▶ **What to produce**
Extract every line of the material below and reproduce it faithfully.

▶ **Recorded data**
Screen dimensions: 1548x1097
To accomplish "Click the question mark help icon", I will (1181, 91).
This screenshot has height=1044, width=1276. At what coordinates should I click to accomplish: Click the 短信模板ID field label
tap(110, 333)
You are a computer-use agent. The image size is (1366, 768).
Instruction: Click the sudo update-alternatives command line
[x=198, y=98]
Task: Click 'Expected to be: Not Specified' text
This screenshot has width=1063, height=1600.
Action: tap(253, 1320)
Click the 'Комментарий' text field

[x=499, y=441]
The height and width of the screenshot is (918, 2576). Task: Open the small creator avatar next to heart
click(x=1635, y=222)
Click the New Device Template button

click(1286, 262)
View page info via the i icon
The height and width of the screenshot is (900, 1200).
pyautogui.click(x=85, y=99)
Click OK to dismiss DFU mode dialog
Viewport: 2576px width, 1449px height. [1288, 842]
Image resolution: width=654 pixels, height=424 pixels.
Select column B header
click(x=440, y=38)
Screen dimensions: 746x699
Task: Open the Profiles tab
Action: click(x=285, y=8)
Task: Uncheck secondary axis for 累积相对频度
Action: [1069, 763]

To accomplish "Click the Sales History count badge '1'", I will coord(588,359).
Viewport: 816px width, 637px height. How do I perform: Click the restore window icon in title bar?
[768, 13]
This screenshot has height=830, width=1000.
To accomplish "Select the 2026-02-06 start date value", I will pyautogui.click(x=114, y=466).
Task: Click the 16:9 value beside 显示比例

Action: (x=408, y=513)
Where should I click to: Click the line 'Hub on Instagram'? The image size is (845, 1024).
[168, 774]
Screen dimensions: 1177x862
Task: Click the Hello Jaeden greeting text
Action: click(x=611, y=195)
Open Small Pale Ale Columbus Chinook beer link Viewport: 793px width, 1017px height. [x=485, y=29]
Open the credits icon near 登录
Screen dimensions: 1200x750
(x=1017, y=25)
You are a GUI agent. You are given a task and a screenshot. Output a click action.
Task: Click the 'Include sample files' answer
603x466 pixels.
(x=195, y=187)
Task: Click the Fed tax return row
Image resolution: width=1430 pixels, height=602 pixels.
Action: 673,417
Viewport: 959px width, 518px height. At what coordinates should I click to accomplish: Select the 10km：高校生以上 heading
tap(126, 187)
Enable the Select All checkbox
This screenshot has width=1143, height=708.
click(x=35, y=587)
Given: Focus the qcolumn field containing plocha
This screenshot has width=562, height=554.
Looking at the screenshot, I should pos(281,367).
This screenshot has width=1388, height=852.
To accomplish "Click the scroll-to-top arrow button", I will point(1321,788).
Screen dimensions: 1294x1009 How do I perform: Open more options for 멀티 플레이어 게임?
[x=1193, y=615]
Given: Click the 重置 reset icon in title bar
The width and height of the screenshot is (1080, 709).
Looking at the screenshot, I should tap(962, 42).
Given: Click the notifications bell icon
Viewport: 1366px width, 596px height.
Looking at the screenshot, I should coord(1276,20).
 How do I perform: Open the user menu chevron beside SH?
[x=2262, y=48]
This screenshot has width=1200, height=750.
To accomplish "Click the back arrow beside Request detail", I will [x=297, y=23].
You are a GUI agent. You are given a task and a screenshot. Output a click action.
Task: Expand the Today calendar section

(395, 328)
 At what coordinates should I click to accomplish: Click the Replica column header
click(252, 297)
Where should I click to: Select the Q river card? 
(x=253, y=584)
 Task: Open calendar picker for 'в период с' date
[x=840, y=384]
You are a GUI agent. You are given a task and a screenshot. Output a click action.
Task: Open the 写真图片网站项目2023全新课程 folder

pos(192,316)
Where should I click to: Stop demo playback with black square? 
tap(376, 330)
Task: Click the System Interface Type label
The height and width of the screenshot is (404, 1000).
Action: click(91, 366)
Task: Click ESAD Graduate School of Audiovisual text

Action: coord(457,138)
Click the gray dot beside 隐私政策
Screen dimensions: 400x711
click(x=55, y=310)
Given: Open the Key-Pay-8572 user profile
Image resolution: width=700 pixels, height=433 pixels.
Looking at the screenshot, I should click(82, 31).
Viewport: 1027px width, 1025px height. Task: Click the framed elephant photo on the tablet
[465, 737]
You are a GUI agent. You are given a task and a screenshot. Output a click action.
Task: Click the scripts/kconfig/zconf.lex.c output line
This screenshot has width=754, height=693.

▶ **Solution to this exercise**
Screen dimensions: 1548x1097
To accomplish "Click the question mark help icon", I will (1181, 91).
This screenshot has height=1044, width=1276. At what coordinates should I click to accomplish: Click the 短信模板ID field label
tap(110, 333)
You are a computer-use agent. The image size is (1366, 768).
Instruction: Click the sudo update-alternatives command line
[x=198, y=98]
Task: Click 'Expected to be: Not Specified' text
This screenshot has width=1063, height=1600.
Action: tap(253, 1320)
Click the 'Комментарий' text field

[x=499, y=441]
The height and width of the screenshot is (918, 2576). Task: Open the small creator avatar next to heart
click(x=1635, y=222)
Click the New Device Template button

click(1286, 262)
View page info via the i icon
The height and width of the screenshot is (900, 1200).
pyautogui.click(x=85, y=99)
Click OK to dismiss DFU mode dialog
Viewport: 2576px width, 1449px height. [1288, 842]
Image resolution: width=654 pixels, height=424 pixels.
Select column B header
click(x=440, y=38)
Screen dimensions: 746x699
Task: Open the Profiles tab
Action: click(x=285, y=8)
Task: Uncheck secondary axis for 累积相对频度
Action: [1069, 763]

To accomplish "Click the Sales History count badge '1'", I will coord(588,359).
Viewport: 816px width, 637px height. How do I perform: Click the restore window icon in title bar?
[768, 13]
This screenshot has height=830, width=1000.
To accomplish "Select the 2026-02-06 start date value", I will pyautogui.click(x=114, y=466).
Task: Click the 16:9 value beside 显示比例

Action: (x=408, y=513)
Where should I click to: Click the line 'Hub on Instagram'? The image size is (845, 1024).
[168, 774]
Screen dimensions: 1177x862
Task: Click the Hello Jaeden greeting text
Action: click(x=611, y=195)
Open Small Pale Ale Columbus Chinook beer link Viewport: 793px width, 1017px height. [x=485, y=29]
Open the credits icon near 登录
Screen dimensions: 1200x750
(x=1017, y=25)
You are a GUI agent. You are given a task and a screenshot. Output a click action.
Task: Click the 'Include sample files' answer
603x466 pixels.
(x=195, y=187)
Task: Click the Fed tax return row
Image resolution: width=1430 pixels, height=602 pixels.
Action: 673,417
Viewport: 959px width, 518px height. At what coordinates should I click to accomplish: Select the 10km：高校生以上 heading
tap(126, 187)
Enable the Select All checkbox
This screenshot has width=1143, height=708.
click(x=35, y=587)
Given: Focus the qcolumn field containing plocha
This screenshot has width=562, height=554.
Looking at the screenshot, I should pos(281,367).
This screenshot has width=1388, height=852.
To accomplish "Click the scroll-to-top arrow button", I will point(1321,788).
Screen dimensions: 1294x1009 How do I perform: Open more options for 멀티 플레이어 게임?
[x=1193, y=615]
Given: Click the 重置 reset icon in title bar
The width and height of the screenshot is (1080, 709).
Looking at the screenshot, I should tap(962, 42).
Given: Click the notifications bell icon
Viewport: 1366px width, 596px height.
Looking at the screenshot, I should coord(1276,20).
 How do I perform: Open the user menu chevron beside SH?
[x=2262, y=48]
This screenshot has width=1200, height=750.
To accomplish "Click the back arrow beside Request detail", I will [x=297, y=23].
You are a GUI agent. You are given a task and a screenshot. Output a click action.
Task: Expand the Today calendar section

(395, 328)
 At what coordinates should I click to accomplish: Click the Replica column header
click(252, 297)
Where should I click to: Select the Q river card? 
(x=253, y=584)
 Task: Open calendar picker for 'в период с' date
[x=840, y=384]
You are a GUI agent. You are given a task and a screenshot. Output a click action.
Task: Open the 写真图片网站项目2023全新课程 folder

pos(192,316)
Where should I click to: Stop demo playback with black square? 
tap(376, 330)
Task: Click the System Interface Type label
The height and width of the screenshot is (404, 1000).
Action: click(91, 366)
Task: Click ESAD Graduate School of Audiovisual text

Action: coord(457,138)
Click the gray dot beside 隐私政策
Screen dimensions: 400x711
click(x=55, y=310)
Given: Open the Key-Pay-8572 user profile
Image resolution: width=700 pixels, height=433 pixels.
Looking at the screenshot, I should click(82, 31).
Viewport: 1027px width, 1025px height. Task: Click the framed elephant photo on the tablet
[465, 737]
You are a GUI agent. You are given a task and a screenshot. Output a click action.
Task: Click the scripts/kconfig/zconf.lex.c output line
This screenshot has width=754, height=693.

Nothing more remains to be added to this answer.